El RCDE Stadium estalla contra los jugadores del Espanyol tras 16 jornadas sin ganar en LaLiga
La afición del Espanyol pierde la paciencia por primera vez desde la llegada de Manolo González y señala directamente a la plantilla en plena lucha por la permanencia en LaLiga

Los jugadores del RCD Espanyol durante un entrenamiento en el RCDE StadiumRCD Espanyol
El RCD Espanyol vive uno de los momentos más delicados de los últimos años. El empate sin goles ante el Levante UD fue la gota que ha colmado el vaso de una afición que, tras meses de apoyo incondicional, ha dicho basta.
Después de 16 jornadas consecutivas sin ganar, el RCDE Stadium explotó con una sonora pitada y gritos de “fuera, fuera” dirigidos a los jugadores, en una escena inédita desde la llegada de Manolo González al banquillo en marzo de 2024.
RCD Espanyol y una racha histórica que desata la ira de la grada
El dato es demoledor: seis puntos de los últimos 48 posibles. Una caída libre que ha llevado al RCD Espanyol de soñar con Europa a mirar con miedo el descenso en LaLiga.
La afición, que había sido un sostén constante durante toda la temporada, estalló tras el pitido final. La reacción no fue puntual ni aislada: fue un mensaje colectivo hacia una plantilla que, ante el Levante, volvió a dejar una imagen preocupante.
Manolo González, de salvador a técnico cuestionado por el desgaste
La figura de Manolo González había sido intocable hasta hace apenas unas semanas. Su papel como ‘pegamento’ del vestuario y conexión con la grada le convirtió en un pilar del proyecto.
Sin embargo, la dinámica ha cambiado. Aunque los pitos no fueron dirigidos hacia el banquillo, el desgaste empieza a ser evidente. El técnico ha pasado de ser el símbolo de estabilidad a liderar un equipo bloqueado.
Pere Milla da la cara tras la protesta del RCDE Stadium
Uno de los pocos que salió a explicar la situación fue Pere Milla, que entendió perfectamente la reacción del público: “Han estado con nosotros y al final se han desahogado. Es normal en esta situación”.
El delantero también quiso enviar un mensaje de calma y confianza: “No tengo ninguna duda de que la afición seguirá con nosotros”. Un discurso conciliador en medio de un ambiente tenso.
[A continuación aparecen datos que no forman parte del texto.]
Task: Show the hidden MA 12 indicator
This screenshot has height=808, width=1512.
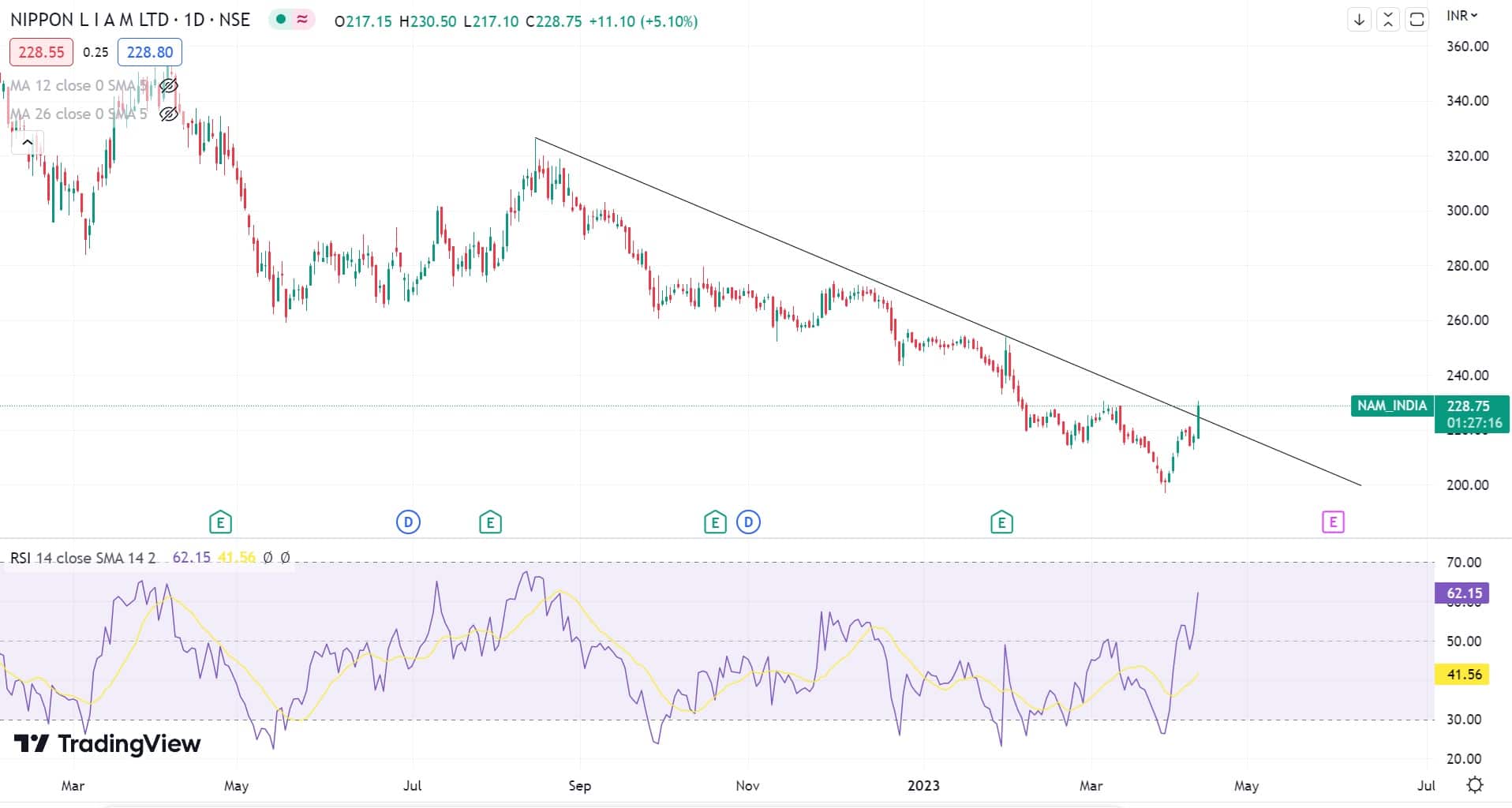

La plantilla del Espanyol, principal señalada por la afición
Un detalle clave: las críticas no fueron ni al palco ni al entrenador. La grada apuntó directamente a los futbolistas. Una señal clara de que el problema, a ojos de la afición perica, está en el rendimiento sobre el césped.
Errores individuales, falta de contundencia y una preocupante incapacidad para cerrar partidos han condenado al equipo en esta segunda vuelta.
El Espanyol, el peor equipo de LaLiga en 2026
Los números en el año natural son alarmantes. El Espanyol es, estadísticamente, el peor equipo de LaLiga en 2026.
Lo que empezó como una ligera bajada de rendimiento se ha convertido en una espiral negativa difícil de frenar. El equipo compite, pero no gana, no tiene acierto de cara a puerta y concede mucho atrás. Una combinación letal en el tramo final del campeonato.
El calendario del Espanyol y el miedo real al descenso
Con el descenso a apenas cinco puntos, el Espanyol afronta un final de temporada dramático, casi sin margen de error.
En casa le esperan partidos de máxima exigencia ante Real Madrid, Athletic Club y Real Sociedad. Tres citas que pueden decidir el destino del club.

Alan Pace y el espejo del Burnley que inquieta al Espanyol
El contexto institucional tampoco ayuda. El descenso reciente del Burnley FC, también propiedad de Alan Pace, ha generado inquietud entre la afición. Aunque ambos proyectos son distintos, el miedo a repetir errores de gestión está presente.
Eso sí, el presidente ha demostrado en Inglaterra una política clara: mantener la confianza en su entrenador incluso en momentos críticos. Una filosofía que podría beneficiar a Manolo González, al menos a corto plazo.
Un fortín convertido en un escenario de nervios
Cornellà había sido durante meses un lugar de esperanza, pero ahora es sinónimo de tensión. El RCDE Stadium ya no transmite seguridad, la crispación en la grada hace que cada error se magnifique y cada ocasión fallada pese más.
Hace apenas unos meses, el equipo cerraba la primera vuelta con 34 puntos y aspiraciones europeas. Hoy, la realidad es muy distinta, el objetivo ya no es crecer, ni siquiera competir, ahora se trata de sobrevivir.
El RCD Espanyol ha pasado de mirar hacia arriba a hacerlo constantemente por el retrovisor, y la afición, por primera vez en mucho tiempo, ha dejado claro que ya no aguanta más.